Task prompt →
Every line of the listing that follows must be written out unchanged.

Dataset records →
-=-=-=-=-
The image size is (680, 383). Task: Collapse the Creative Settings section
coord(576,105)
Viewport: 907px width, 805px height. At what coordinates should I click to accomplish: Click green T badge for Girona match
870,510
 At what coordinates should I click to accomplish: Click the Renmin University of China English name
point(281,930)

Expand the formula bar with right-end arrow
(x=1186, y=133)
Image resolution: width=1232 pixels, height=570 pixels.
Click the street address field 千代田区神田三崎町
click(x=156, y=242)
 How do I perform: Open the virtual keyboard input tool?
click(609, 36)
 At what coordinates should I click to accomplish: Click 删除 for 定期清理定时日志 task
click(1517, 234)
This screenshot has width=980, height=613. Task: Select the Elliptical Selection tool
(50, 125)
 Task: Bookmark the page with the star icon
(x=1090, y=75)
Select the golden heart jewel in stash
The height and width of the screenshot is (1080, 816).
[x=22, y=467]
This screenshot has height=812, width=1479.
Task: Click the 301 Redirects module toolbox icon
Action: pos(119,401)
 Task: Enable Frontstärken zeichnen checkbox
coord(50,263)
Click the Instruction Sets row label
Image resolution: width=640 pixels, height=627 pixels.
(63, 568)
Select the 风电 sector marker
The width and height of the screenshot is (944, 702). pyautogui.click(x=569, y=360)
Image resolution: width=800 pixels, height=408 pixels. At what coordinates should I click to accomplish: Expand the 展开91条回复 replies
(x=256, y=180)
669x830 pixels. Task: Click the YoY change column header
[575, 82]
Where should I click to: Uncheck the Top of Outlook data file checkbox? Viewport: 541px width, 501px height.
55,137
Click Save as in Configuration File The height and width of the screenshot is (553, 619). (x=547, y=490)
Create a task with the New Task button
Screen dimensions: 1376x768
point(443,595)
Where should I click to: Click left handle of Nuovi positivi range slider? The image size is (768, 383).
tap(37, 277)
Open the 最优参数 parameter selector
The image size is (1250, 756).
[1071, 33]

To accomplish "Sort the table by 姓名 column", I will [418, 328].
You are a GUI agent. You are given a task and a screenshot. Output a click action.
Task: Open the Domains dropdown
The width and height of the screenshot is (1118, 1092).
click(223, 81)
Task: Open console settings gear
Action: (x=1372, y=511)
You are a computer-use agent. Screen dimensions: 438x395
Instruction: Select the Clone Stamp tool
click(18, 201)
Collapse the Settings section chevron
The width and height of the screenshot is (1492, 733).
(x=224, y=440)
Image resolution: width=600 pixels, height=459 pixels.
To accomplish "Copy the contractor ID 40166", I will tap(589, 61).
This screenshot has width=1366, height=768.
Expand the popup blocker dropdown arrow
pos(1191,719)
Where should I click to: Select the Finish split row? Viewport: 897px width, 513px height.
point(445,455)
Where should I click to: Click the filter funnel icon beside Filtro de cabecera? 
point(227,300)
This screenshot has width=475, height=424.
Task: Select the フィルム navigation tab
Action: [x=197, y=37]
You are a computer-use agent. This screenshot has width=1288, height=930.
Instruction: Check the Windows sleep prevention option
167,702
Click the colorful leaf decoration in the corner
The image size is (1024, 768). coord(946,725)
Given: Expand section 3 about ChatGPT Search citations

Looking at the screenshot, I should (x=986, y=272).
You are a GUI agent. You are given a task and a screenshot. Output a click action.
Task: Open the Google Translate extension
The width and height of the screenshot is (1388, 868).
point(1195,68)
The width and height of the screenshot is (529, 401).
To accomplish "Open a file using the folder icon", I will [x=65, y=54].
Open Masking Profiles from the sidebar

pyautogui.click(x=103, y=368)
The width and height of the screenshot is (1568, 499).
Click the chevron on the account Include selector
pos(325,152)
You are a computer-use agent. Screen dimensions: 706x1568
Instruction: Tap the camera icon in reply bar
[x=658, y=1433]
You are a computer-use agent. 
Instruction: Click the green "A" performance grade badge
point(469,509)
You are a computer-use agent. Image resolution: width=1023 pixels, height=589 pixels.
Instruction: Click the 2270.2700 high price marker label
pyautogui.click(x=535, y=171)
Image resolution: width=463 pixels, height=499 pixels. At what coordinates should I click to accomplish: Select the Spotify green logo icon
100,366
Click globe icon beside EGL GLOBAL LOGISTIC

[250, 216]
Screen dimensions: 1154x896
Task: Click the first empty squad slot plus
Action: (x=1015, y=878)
-=-=-=-=-
Answer area →
The image size is (680, 383). Task: Collapse the Creative Settings section
coord(576,105)
Viewport: 907px width, 805px height. At what coordinates should I click to accomplish: Click green T badge for Girona match
870,510
 At what coordinates should I click to accomplish: Click the Renmin University of China English name
point(281,930)

Expand the formula bar with right-end arrow
(x=1186, y=133)
Image resolution: width=1232 pixels, height=570 pixels.
Click the street address field 千代田区神田三崎町
click(x=156, y=242)
 How do I perform: Open the virtual keyboard input tool?
click(609, 36)
 At what coordinates should I click to accomplish: Click 删除 for 定期清理定时日志 task
click(1517, 234)
This screenshot has width=980, height=613. Task: Select the Elliptical Selection tool
(50, 125)
 Task: Bookmark the page with the star icon
(x=1090, y=75)
Select the golden heart jewel in stash
The height and width of the screenshot is (1080, 816).
[x=22, y=467]
This screenshot has height=812, width=1479.
Task: Click the 301 Redirects module toolbox icon
Action: pos(119,401)
 Task: Enable Frontstärken zeichnen checkbox
coord(50,263)
Click the Instruction Sets row label
Image resolution: width=640 pixels, height=627 pixels.
(63, 568)
Select the 风电 sector marker
The width and height of the screenshot is (944, 702). pyautogui.click(x=569, y=360)
Image resolution: width=800 pixels, height=408 pixels. At what coordinates should I click to accomplish: Expand the 展开91条回复 replies
(x=256, y=180)
669x830 pixels. Task: Click the YoY change column header
[575, 82]
Where should I click to: Uncheck the Top of Outlook data file checkbox? Viewport: 541px width, 501px height.
55,137
Click Save as in Configuration File The height and width of the screenshot is (553, 619). (x=547, y=490)
Create a task with the New Task button
Screen dimensions: 1376x768
point(443,595)
Where should I click to: Click left handle of Nuovi positivi range slider? The image size is (768, 383).
tap(37, 277)
Open the 最优参数 parameter selector
The image size is (1250, 756).
[1071, 33]

To accomplish "Sort the table by 姓名 column", I will [418, 328].
You are a GUI agent. You are given a task and a screenshot. Output a click action.
Task: Open the Domains dropdown
The width and height of the screenshot is (1118, 1092).
click(223, 81)
Task: Open console settings gear
Action: (x=1372, y=511)
You are a computer-use agent. Screen dimensions: 438x395
Instruction: Select the Clone Stamp tool
click(18, 201)
Collapse the Settings section chevron
The width and height of the screenshot is (1492, 733).
(x=224, y=440)
Image resolution: width=600 pixels, height=459 pixels.
To accomplish "Copy the contractor ID 40166", I will tap(589, 61).
This screenshot has width=1366, height=768.
Expand the popup blocker dropdown arrow
pos(1191,719)
Where should I click to: Select the Finish split row? Viewport: 897px width, 513px height.
point(445,455)
Where should I click to: Click the filter funnel icon beside Filtro de cabecera? 
point(227,300)
This screenshot has width=475, height=424.
Task: Select the フィルム navigation tab
Action: [x=197, y=37]
You are a computer-use agent. This screenshot has width=1288, height=930.
Instruction: Check the Windows sleep prevention option
167,702
Click the colorful leaf decoration in the corner
The image size is (1024, 768). coord(946,725)
Given: Expand section 3 about ChatGPT Search citations

Looking at the screenshot, I should (x=986, y=272).
You are a GUI agent. You are given a task and a screenshot. Output a click action.
Task: Open the Google Translate extension
The width and height of the screenshot is (1388, 868).
point(1195,68)
The width and height of the screenshot is (529, 401).
To accomplish "Open a file using the folder icon", I will [x=65, y=54].
Open Masking Profiles from the sidebar

pyautogui.click(x=103, y=368)
The width and height of the screenshot is (1568, 499).
Click the chevron on the account Include selector
pos(325,152)
You are a computer-use agent. Screen dimensions: 706x1568
Instruction: Tap the camera icon in reply bar
[x=658, y=1433]
You are a computer-use agent. 
Instruction: Click the green "A" performance grade badge
point(469,509)
You are a computer-use agent. Image resolution: width=1023 pixels, height=589 pixels.
Instruction: Click the 2270.2700 high price marker label
pyautogui.click(x=535, y=171)
Image resolution: width=463 pixels, height=499 pixels. At what coordinates should I click to accomplish: Select the Spotify green logo icon
100,366
Click globe icon beside EGL GLOBAL LOGISTIC

[250, 216]
Screen dimensions: 1154x896
Task: Click the first empty squad slot plus
Action: (x=1015, y=878)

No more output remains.